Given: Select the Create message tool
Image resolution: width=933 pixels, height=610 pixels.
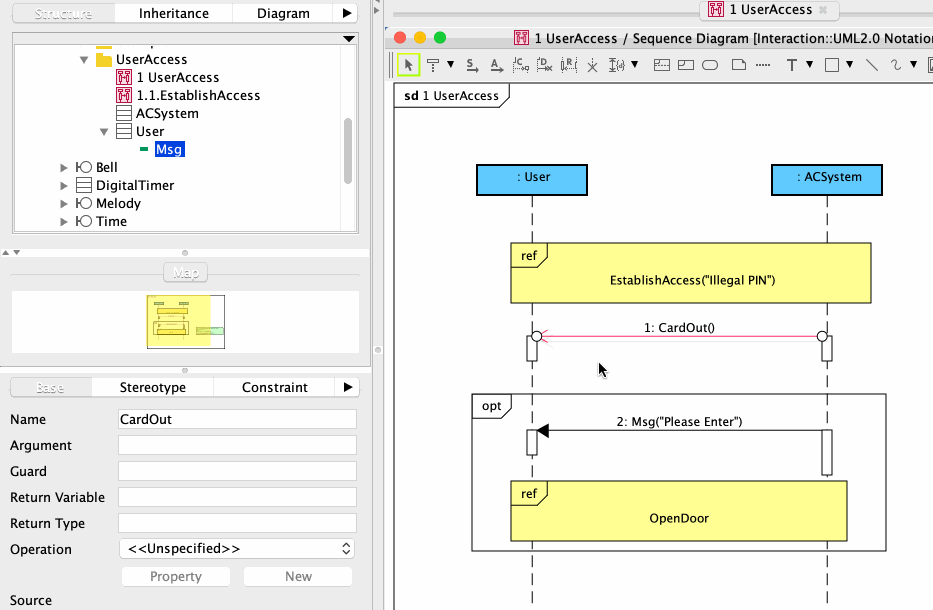Looking at the screenshot, I should [520, 65].
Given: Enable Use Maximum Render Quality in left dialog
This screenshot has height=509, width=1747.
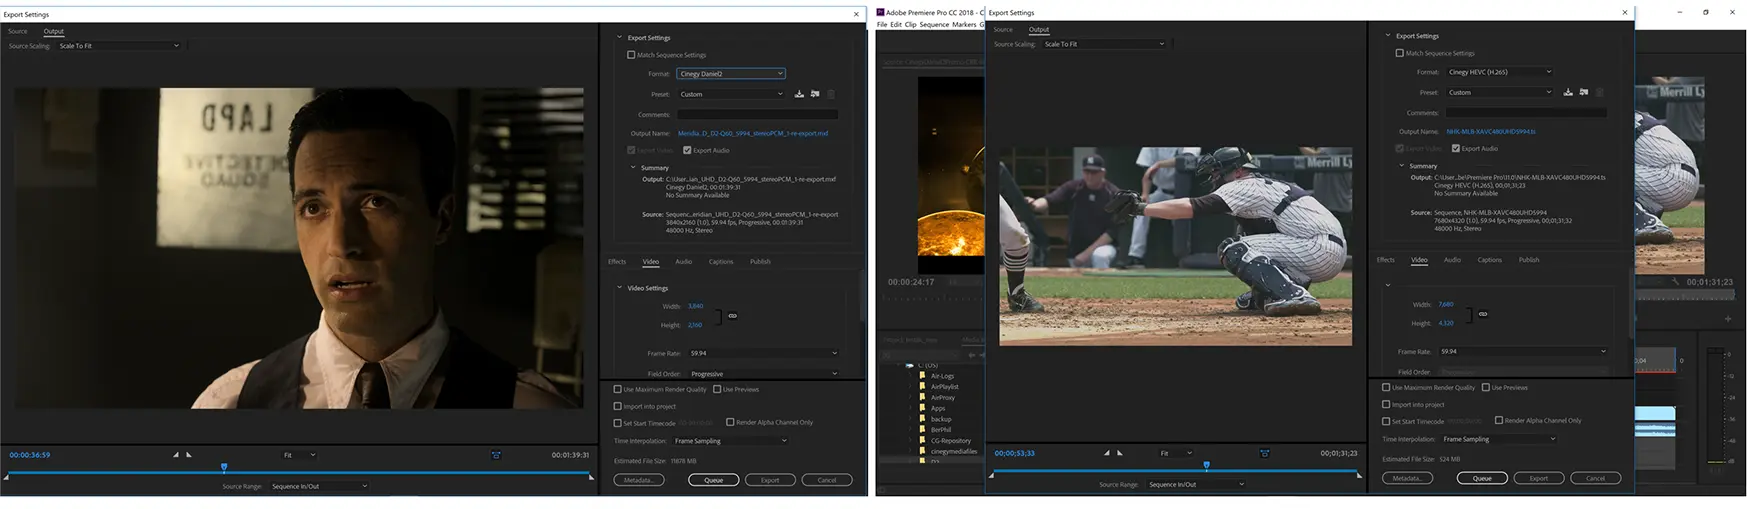Looking at the screenshot, I should coord(618,389).
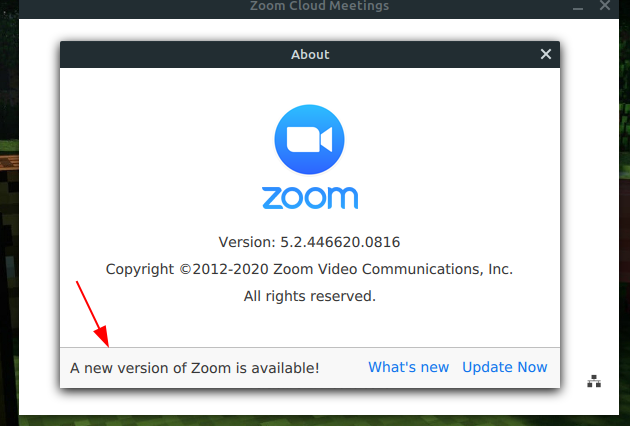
○ ○ ○ ○
▶ [PROBLEM DETAILS]:
Return the items above word for word, leaving out the pictures.

▶ [TASK ANSWER]:
Given: Select the Create message tool
Image resolution: width=933 pixels, height=610 pixels.
Looking at the screenshot, I should [520, 65].
Given: Enable Use Maximum Render Quality in left dialog
This screenshot has height=509, width=1747.
Looking at the screenshot, I should coord(618,389).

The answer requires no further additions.